There is further proof that the strategy works: In Philadelphia, soda sales plummeted 38% in the year after a sugar tax was implemented in 2017. In South Africa, sales of high-sugar drinks fell 28% in the year after the 2018 soda tax was levied.
Companies have also revamped their products because of these laws. In both the UK and Spain, beverage companies reduced the amount of sugar in their drinks significantly to skirt the surplus tax implemented on drinks above a certain calorie level.
The soda tax is an imperfect solution
Naturally, big soda companies have lobbied to scrap against these initiatives.

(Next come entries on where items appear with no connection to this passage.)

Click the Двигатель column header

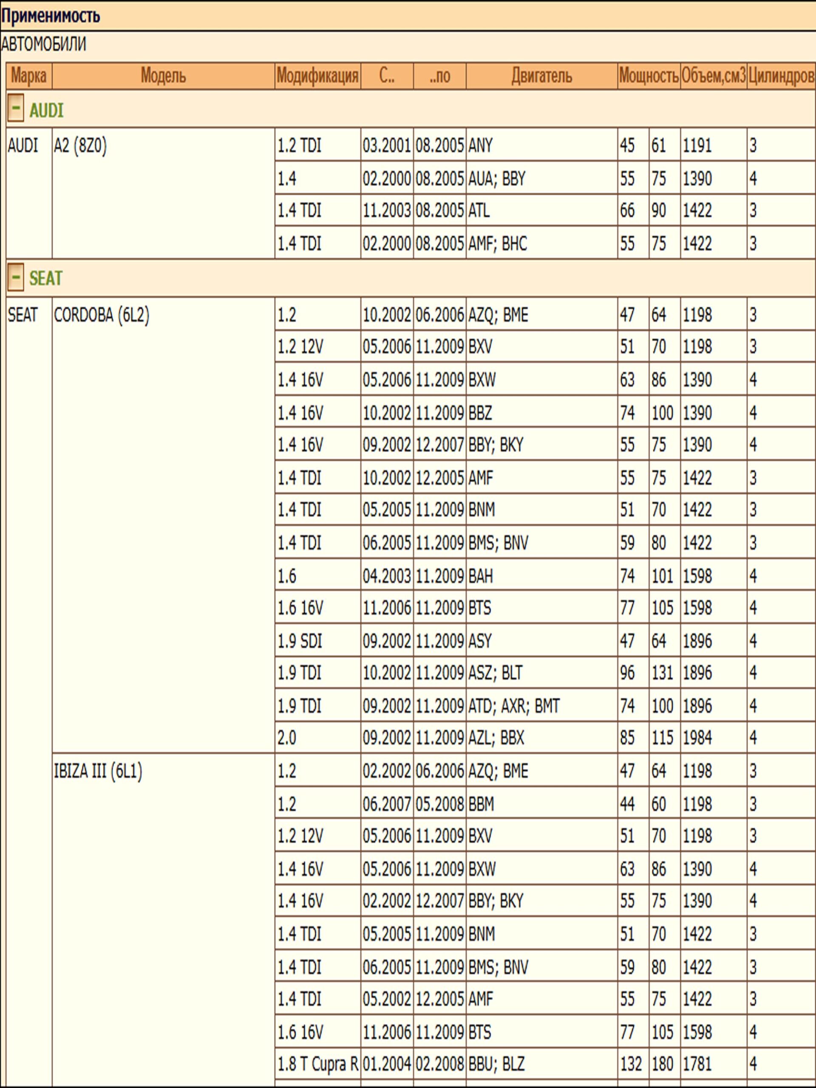[542, 76]
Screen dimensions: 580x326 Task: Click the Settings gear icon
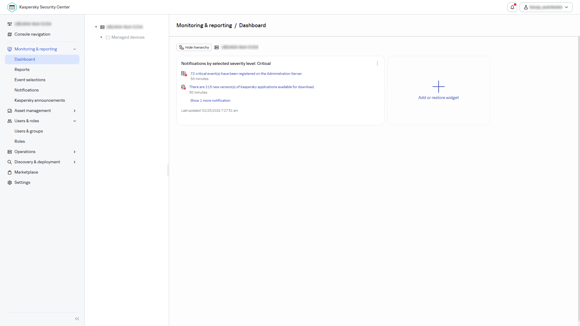tap(10, 183)
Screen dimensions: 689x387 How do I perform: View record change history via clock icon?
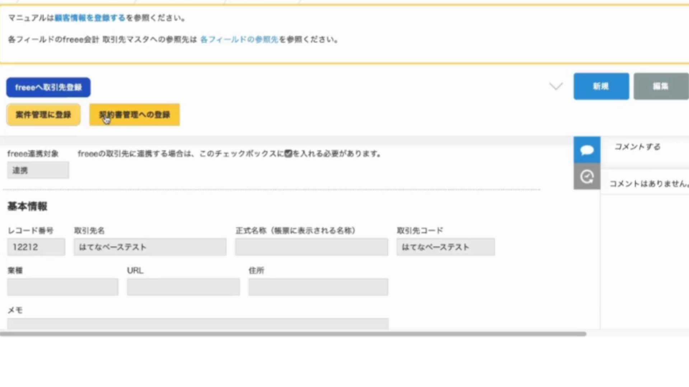[x=587, y=176]

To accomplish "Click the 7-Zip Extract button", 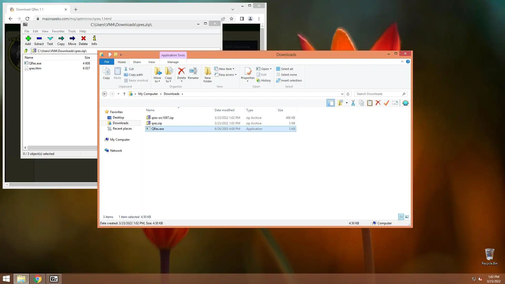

Both Coke and Pepsi have flagged soda taxes as “risk factors” in investor reports, saying they could damage public perception and reduce demand. Influential health groups have reportedly accepted large donations from the two beverage behemoths to stop calling for stricter soda taxes, according to public health experts at Boston University. The soda brands have also been accused of “gaming the political system” with large donations. Taking a page out of tobacco lobbyists’ playbook, sugary beverages firms have also been cultivating relationships with doctors and scientists to make their case, and claiming the soda tax would hurt small business owners who sell the drinks.
While the soda makers’ main goal is to protect their revenue streams, some activists cite other reasons for why soda taxes are not a straightforward solution. For instance, some people facing the tax will replace their calorie kick from soda with chocolates and sweets, or they trade sugary drinks for alcoholic drinks, like beer.
These taxes also disproportionately affect low-income (pdf) and rural communities “whose cheapest and most abundant sources of hydration are laden with sugar,” according to food security researcher Nathan Sing. For example, in areas where people have to boil their water to make it potable, packaged water often costs more than soft drinks. Consumers who turn to soda water for hydration face a much harder choice over whether to cut back.
Beverage companies are diversifying their product portfolios as high sugar drinks fall out of favor. In 2017, PepsiCo debuted two carbonated drink brands with fewer calories, less sugar, and no artificial sweeteners. The company is also reformulating its drinks across Europe to be healthier, aiming for a 50% reduction of sugar in its drinks by 2030. In the last few years, Coke has also ventured beyond soda, acquiring Costa Coffee, premium sparkling mineral water brand Topo Chico, dairy brand Fairlife, and “natural” sports drink BodyArmor.